I loved this book, but it wasn't what I thought it was going to be. I thought it would give some advice on how to sort through nonsense on the web, how to tell an authoritative source from a nonsensical one. Instead, the answer seems to be that Dr. Joe is an authoritative source, so we should just read his stuff.
So all in all, the combination of the blurb and the approach of the book are a little, well, hubristic? off-putting? But that only shows up in the introduction, the blurb, and the conclusion. Between the intro and conclusion, there are many short articles on chemistry-related news items and rumors, setting the record straight. And Schwarcz's voice is them is, for the most part, really very enjoyable. He gets rather snappish when Dr. Oz and the Food Babe come up, but when he's talking chemistry, he just talks chemistry, and I really enjoy it. He doesn't apologize for offending folks, though. If you're a fan of homeopathy, acupressure, or, yes, Dr. Oz, you're not gonna like his take on them. But he is consistently scientific, looking for evidence over conjecture.
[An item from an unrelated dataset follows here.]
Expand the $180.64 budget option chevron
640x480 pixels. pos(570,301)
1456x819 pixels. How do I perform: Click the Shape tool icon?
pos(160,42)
The result is a set of short essays on most of the chemistry-related issues I've thought about over the last year or so. Okay, not all of them, but many of them that have come up in the news. The book is divided roughly into thirds: first, thoughts on food and nutrition, second, some basic chemistry and chemists (history), and third, medicine drugs, and various and other sundry topics. Including the Food Babe. Like most chemists I know, he resents that somehow "chemicals" have become villains in our culture, and often he asks what we would have left if we eliminated chemicals from our lives. Fair enough. He's Canadian, so he often sites their Canada Health tests for the safety of food additives, or complains about their policies, which is a fresh break from FDA-bashing for me. Some of the articles focus on practical, useful things, like what sunscreen actually does, or that we should wash cantaloupes before cutting. Others are more random, but interesting and still chemistry related. A history of the German Bayer company, or stressing the early chemistry interest of Alan Turing (back off! he's our computation guy, not a chemist!). The brevity of the pieces and the lack of any real link between successive pieces (except at the very end) makes it a little hard to read in long sessions, but as a short, informative, easy read, I recommend it.
I got a copy of the ebook from the publisher in exchange for an honest review.